Similarities between the UK Innovator Visa and the UK Start-up Visa

  • Both visas are available exclusively to non-British applicants. 
  • The innovator visa and the UK Start-up visa are both available to applicants who are attempting to pursue UK immigration for business purposes.  
  • Both visas are available to those looking to establish an “innovative” “new” and “viable” company/business in the country.  
  • Both visas require you to obtain an endorsement from an established entity, formally known as an “endorsement body.” Some of the viable endorsements are available to both visa applicants: for example, Start-up visa and innovator visa applicants can both receive an endorsement from the company “Blue Orchid Enterprise Solutions Ltd.” 

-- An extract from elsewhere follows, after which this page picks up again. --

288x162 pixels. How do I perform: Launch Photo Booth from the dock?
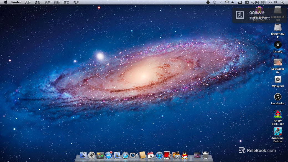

  • The application process for both visas is entirely online, except in the event that the candidate is asked to appear in person for a visa interview. Both application processes will vary depending on whether the person is applying from abroad or domestically. 
  • The application process for both visas requires candidates to have their fingerprints and photos (biometric information) collected. 
  • Both visas allow for the possibility of your family joining you in the country on your visa.
  • Both visas allow you to enter and exit the country at will. 
  • Both visas have the following restrictions: neither allow you to work in the UK as a sportsperson or receive welfare while you are in the country. 
  • While they cost different, applicants for either kind who are from one of the below countries will pay £55 less than individuals from countries not on the list: Austria, Belgium, Croatia, Republic of Cyprus, Czech Republic, Denmark, Finland, France, Germany, Greece, Hungary, Iceland, Ireland, Italy, Latvia, Luxembourg, Malta, Netherlands, North Macedonia, Norway, Poland, Portugal, Slovakia, Spain, Sweden or Turkey. Additionally, applicants for both visas will likely be liable for a fee of a £19.20—the cost for biometric information collection in the country. Finally, both visas are subject to the UK healthcare surcharge. 
  • The processing time for both visa applications is the same: applicants applying from within the country can expect to wait up to 56 days for a decision, while those applying from abroad will likely hear sooner, in around 21 days. 
  • Both visas have similar English language requirements, which both applicants must demonstrate through the same way (i.e. by taking one of the official tests or showing proof of having graduated/received a degree from an English-language college/university/high education institute. 
  • The visa validity period for both visas can be reduced in the event that one of the bodies that endorsed you on your initial application withdraws their endorsement. In the event this occurs, both visas require that you seek another endorsement, or risk having to leave the country before you intended.